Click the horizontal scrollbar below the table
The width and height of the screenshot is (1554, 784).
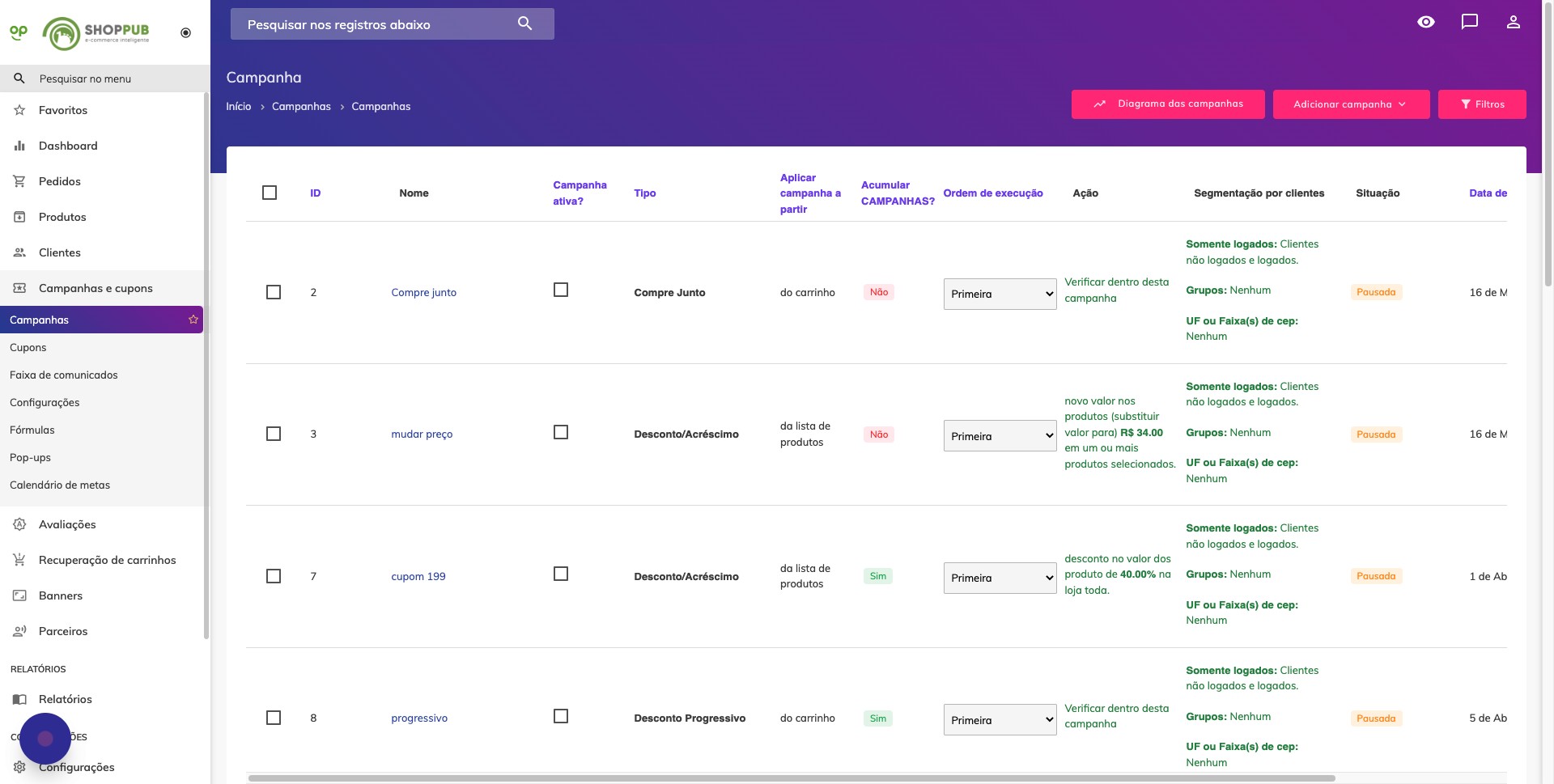[x=791, y=778]
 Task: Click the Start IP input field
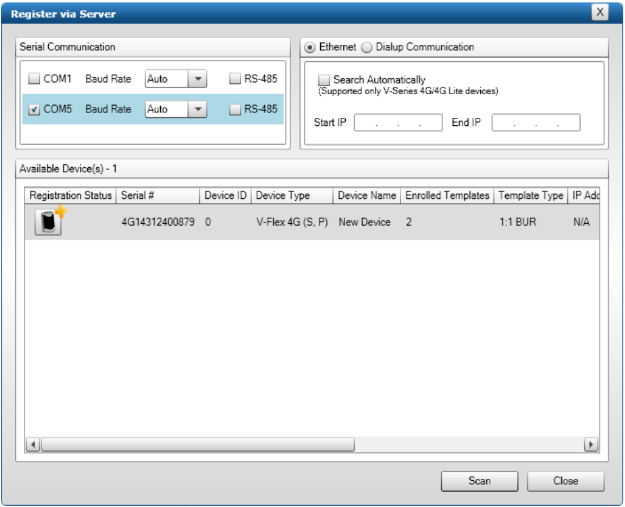point(398,123)
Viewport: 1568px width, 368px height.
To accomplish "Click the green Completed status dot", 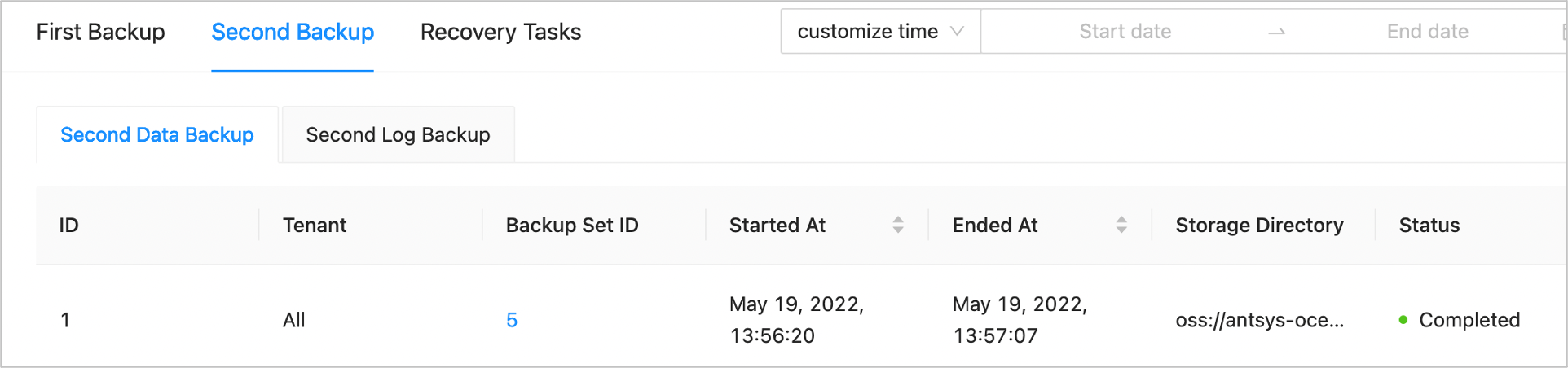I will (x=1403, y=320).
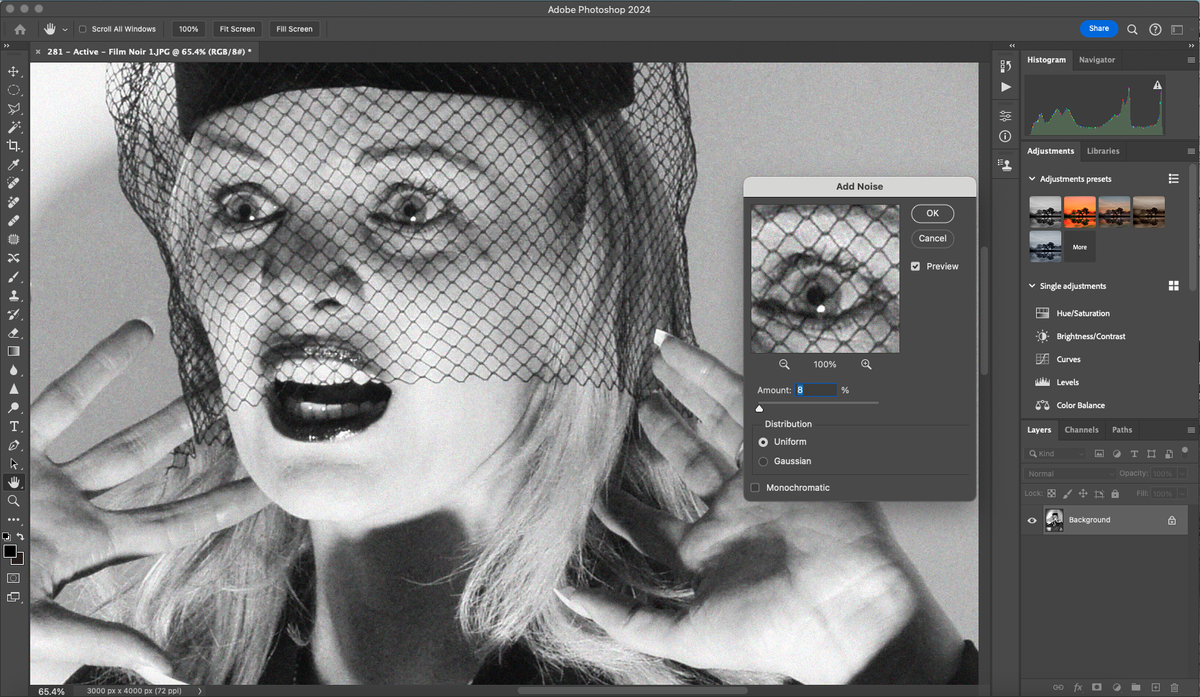Choose the Clone Stamp tool
The width and height of the screenshot is (1200, 697).
(x=14, y=294)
§ §
Once the line containing "Viewport: 1568px width, 368px height." has been located, transcribe exactly and only every line from the first line of the entries through it, excluding pictures.

Click the horizontal scrollbar below the table
The width and height of the screenshot is (1554, 784).
[x=791, y=778]
 Task: Click the Start IP input field
point(398,123)
Viewport: 1568px width, 368px height.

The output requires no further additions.